# Nearest boat launch to 3 mile bridge ?



## keywest18.6 (Oct 14, 2007)

Where is the nearest boat launch to 3 mile bridge?


----------



## wld1985 (Oct 2, 2007)

There's basically 2.. Or 3.. The quickest one is right next to the 3-mile bridge... on the Gulf Breeze side, But I was told you have to pay i think 7 bucks... The second is on the pensacola side on 17th ave, limited parking though.. The thrid is in Bayou texar and has a good bit of parking... Thats right off of cervantes and bayou/Perry AVE


----------



## lil_fisherman (Sep 30, 2007)

> *wld1985 (4/27/2008)*There's basically 2.. Or 3.. The quickest one is right next to the 3-mile bridge... on the Gulf Breeze side, But I was told you have to pay i think 7 bucks... The second is on the pensacola side on 17th ave, limited parking though.. The thrid is in Bayou texar and has a good bit of parking... Thats right off of cervantes and bayou/Perry AVE


gulf breeze charges 10 bucks...for that they should supply a drink or two....lol


----------



## cuzmondo (Oct 1, 2007)

Unless something has recently changed, the launch right at the East end of the bridge in Gulf Breeze is free.
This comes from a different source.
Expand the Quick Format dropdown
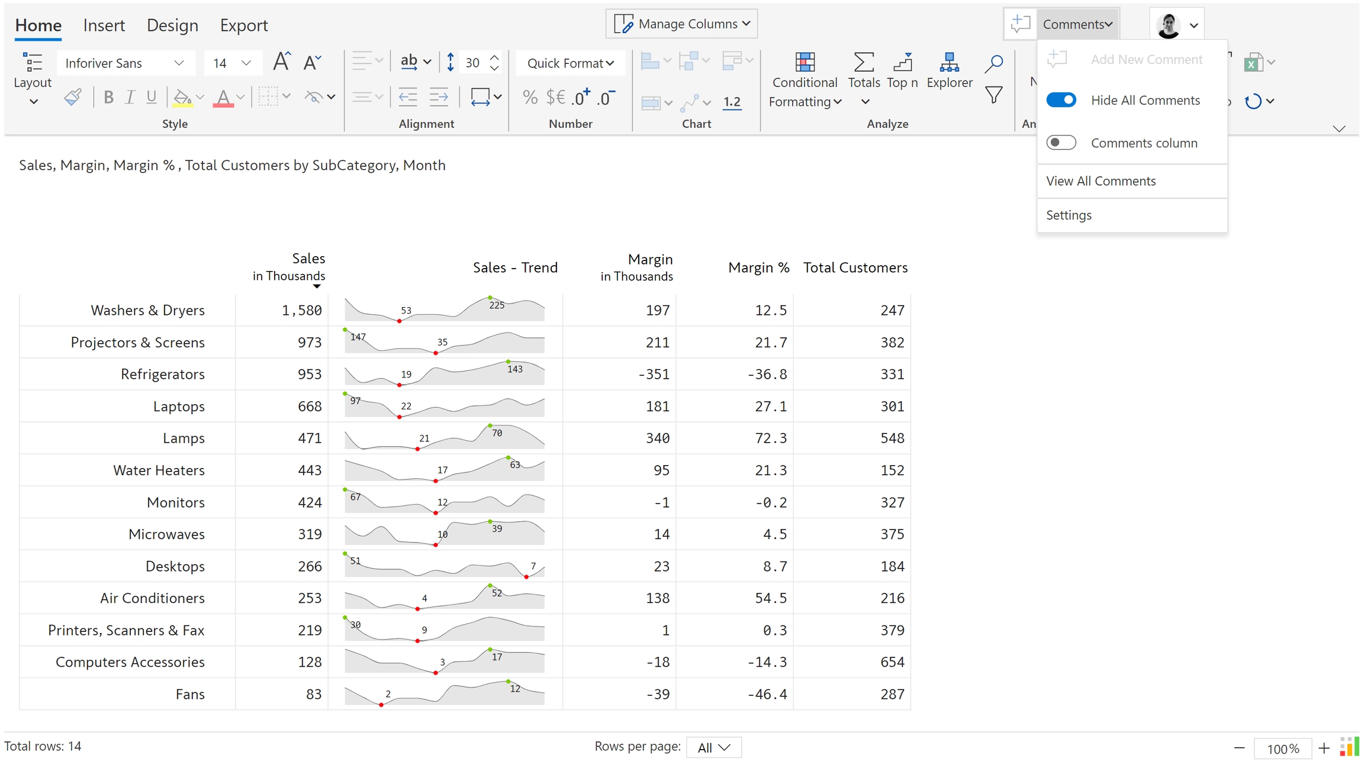This screenshot has height=765, width=1364. (x=570, y=63)
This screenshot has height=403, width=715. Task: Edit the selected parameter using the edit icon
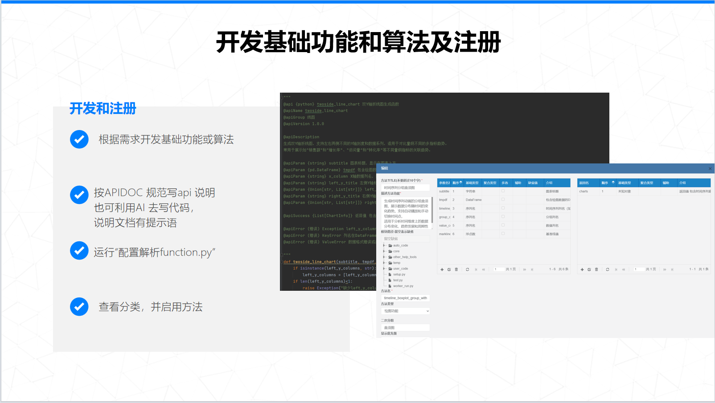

Shoreline (City of G.B.) charges, but the launch immediately to the rightat the end of the bridge is free. Has something changed?


----------



## kelly1 (Oct 1, 2007)

Yep, 10 bucks at Shoreline or 50 for the pass


----------



## Glastronix (Apr 14, 2008)

17th is the way to go.


----------



## JoeZ (Sep 30, 2007)

I think it did change, not positive but that is what I was told and haven't launched there since (because it's 10 freaking bucks and the one over the bridge is free.)


----------



## Fisherdad1 (Oct 4, 2007)

No doubt about it. It is $10 now to launch at the GB side of 3 mile. I went out there with my son and a friend to catch white trout for fun earlier in the year. Launched the boat, put the kids in, parked the truck, went to pay my $3 bucks (the old fee), and YIKES!

I have since bought the $50 /year pass. I figured I will have time to make this investment pay off this year. If I don't go fishing at least 5 times, it is a sad year indeed.


----------